Yesterday I attended the California Coastal Commission’s meeting in Marina Del Ray as part of our Coastal Land Rights Project’s mission to monitor the Commission’s activities. The Commission spent almost an entire day debating six permits, which Commission staff viewed as one project. The meeting was very contentious.
The six applications were submitted by separate landowners. They wanted to build their dream homes near the top of a mountain over Malibu, but the Commission staff vigorously opposed the project. Peter Douglas referred to it as the most environmentally disastrous project he had seen in his entire time with the Commission.
But, the homes were designed to be as green as possible, and the applicants had worked with the Commission every step of the way. They modified their plans over and over, and at great cost to make the homes as environmentally sensitive as possible. The homes were going to be LEED certified, which means they would be built with the most advanced technology to ensure that they would be green. But, evidently that isn’t green enough for the Coastal Commission.
The Commission has designated the entire mountainside as an environmentally sensitive area, and they would ordinarily deny all use of such land. But, the Coastal Act contains a provision, which requires that they must approve a permit application if denial would result in a taking. Accordingly, several of the Commissioners lamented saying that they wished they could prevent all new development in the coastal zone, but that takings law will not allow that.

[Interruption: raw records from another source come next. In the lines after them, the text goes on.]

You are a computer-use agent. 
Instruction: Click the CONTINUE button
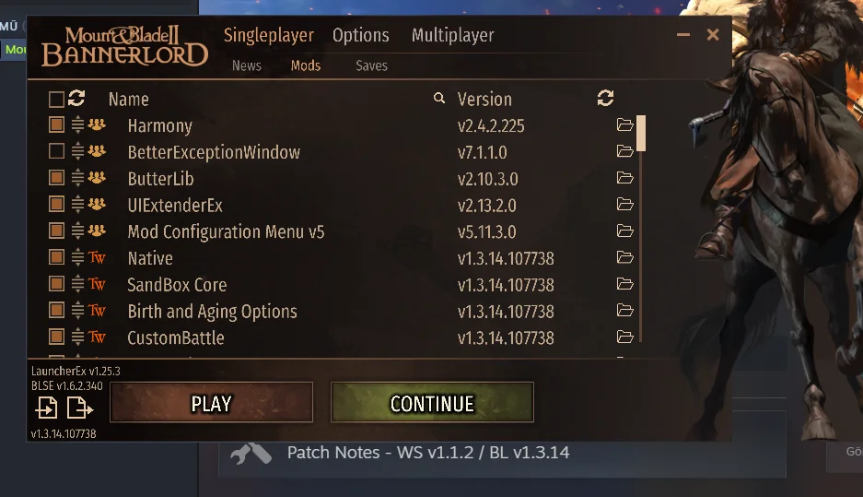tap(432, 403)
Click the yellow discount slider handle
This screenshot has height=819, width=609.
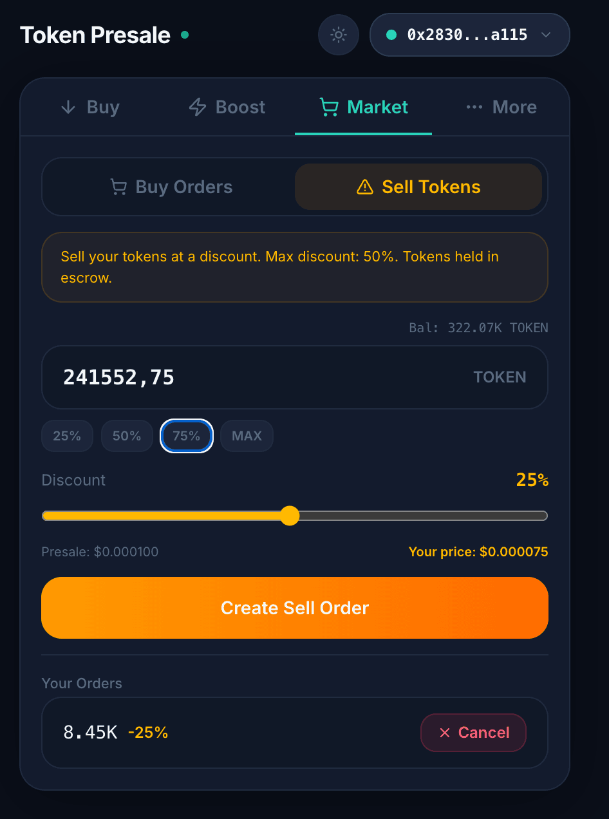point(290,516)
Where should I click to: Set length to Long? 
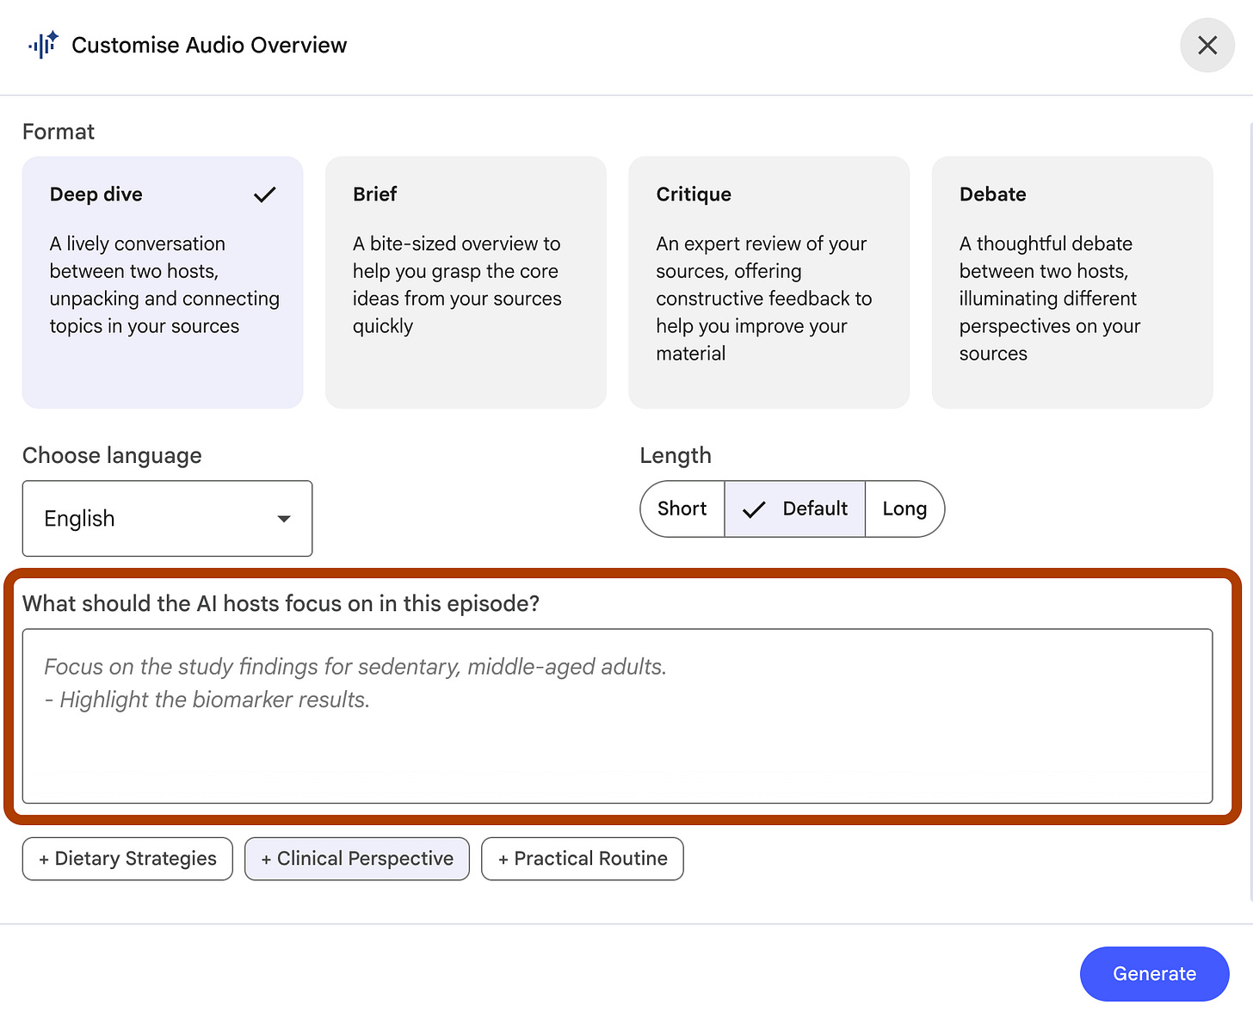click(904, 509)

But the question is how much must they allow? Takings law is very clear that they must allow some economically beneficial use of a parcel of property, but the Commission wants to allow as little as possible. So Commission staff devised a novel theory: Instead of treating each different parcel as separate, the Commission staff decided to view five different parcels as one. This would conceivably allow the Commission allow only one house for all five of the separate landowners.
Surprisingly, some of the Commissioners rejected the staff’s theory, and said that they supported the permit applicants. Commissioner Burke referred to the staff’s theory as “vegetable soup,” and went on to say, “I don’t see how we can, with good conscience, deny these people the right to build a house.” Commissioner McClure referred to the staff’s theory as “an extremely slippery slope,” and ultimately four of the Commissioners decided to “back up the side of property rights.” Maybe this is a sign that PLF’s message is being heard by some on the Commission.
But, the large majority of the Commissioners still opposed the permits. Prior to the vote, two permits were withdrawn at the last moment, but the remainder were denied (8-4). We will keep you updated on develops if this denial results in litigation.